▶ The data
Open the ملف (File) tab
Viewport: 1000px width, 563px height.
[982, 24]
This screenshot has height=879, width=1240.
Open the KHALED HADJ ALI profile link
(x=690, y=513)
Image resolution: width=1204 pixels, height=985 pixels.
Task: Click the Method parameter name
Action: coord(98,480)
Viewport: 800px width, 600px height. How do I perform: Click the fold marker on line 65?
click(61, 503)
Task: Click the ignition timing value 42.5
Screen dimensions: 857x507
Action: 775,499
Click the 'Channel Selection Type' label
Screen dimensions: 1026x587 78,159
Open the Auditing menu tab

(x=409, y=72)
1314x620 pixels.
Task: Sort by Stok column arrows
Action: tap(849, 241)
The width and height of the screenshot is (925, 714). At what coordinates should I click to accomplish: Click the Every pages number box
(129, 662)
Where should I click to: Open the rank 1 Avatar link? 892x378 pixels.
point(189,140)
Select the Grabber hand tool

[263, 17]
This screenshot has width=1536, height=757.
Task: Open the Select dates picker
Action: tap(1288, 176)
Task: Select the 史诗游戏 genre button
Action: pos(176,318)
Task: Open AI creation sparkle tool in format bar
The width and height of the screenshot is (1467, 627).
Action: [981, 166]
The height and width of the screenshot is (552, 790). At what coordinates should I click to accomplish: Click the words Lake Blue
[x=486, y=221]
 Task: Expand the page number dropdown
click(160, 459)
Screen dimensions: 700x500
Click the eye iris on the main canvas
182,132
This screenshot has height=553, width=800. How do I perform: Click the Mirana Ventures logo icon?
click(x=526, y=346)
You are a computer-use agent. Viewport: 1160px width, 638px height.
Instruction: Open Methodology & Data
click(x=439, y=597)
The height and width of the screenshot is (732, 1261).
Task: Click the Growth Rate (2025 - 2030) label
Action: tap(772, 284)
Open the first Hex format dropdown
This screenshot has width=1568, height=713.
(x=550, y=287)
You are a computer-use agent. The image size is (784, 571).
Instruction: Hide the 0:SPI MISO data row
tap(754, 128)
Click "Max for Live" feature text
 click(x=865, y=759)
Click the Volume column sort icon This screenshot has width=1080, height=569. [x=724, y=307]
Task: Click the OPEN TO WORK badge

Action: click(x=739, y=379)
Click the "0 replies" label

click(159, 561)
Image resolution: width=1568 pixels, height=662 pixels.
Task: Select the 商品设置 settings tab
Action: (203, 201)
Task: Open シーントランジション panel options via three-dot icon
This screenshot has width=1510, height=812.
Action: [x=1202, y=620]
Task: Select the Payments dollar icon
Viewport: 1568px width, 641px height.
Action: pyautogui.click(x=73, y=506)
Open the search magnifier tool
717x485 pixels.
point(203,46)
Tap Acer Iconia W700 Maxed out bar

▶ Action item
What is needed is every line from the data above that includes the string "agent", copied out.

▶ Output for this task
You are a computer-use agent. Viewport: 1160px width, 638px height.
You are a computer-use agent. The image size is (784, 571).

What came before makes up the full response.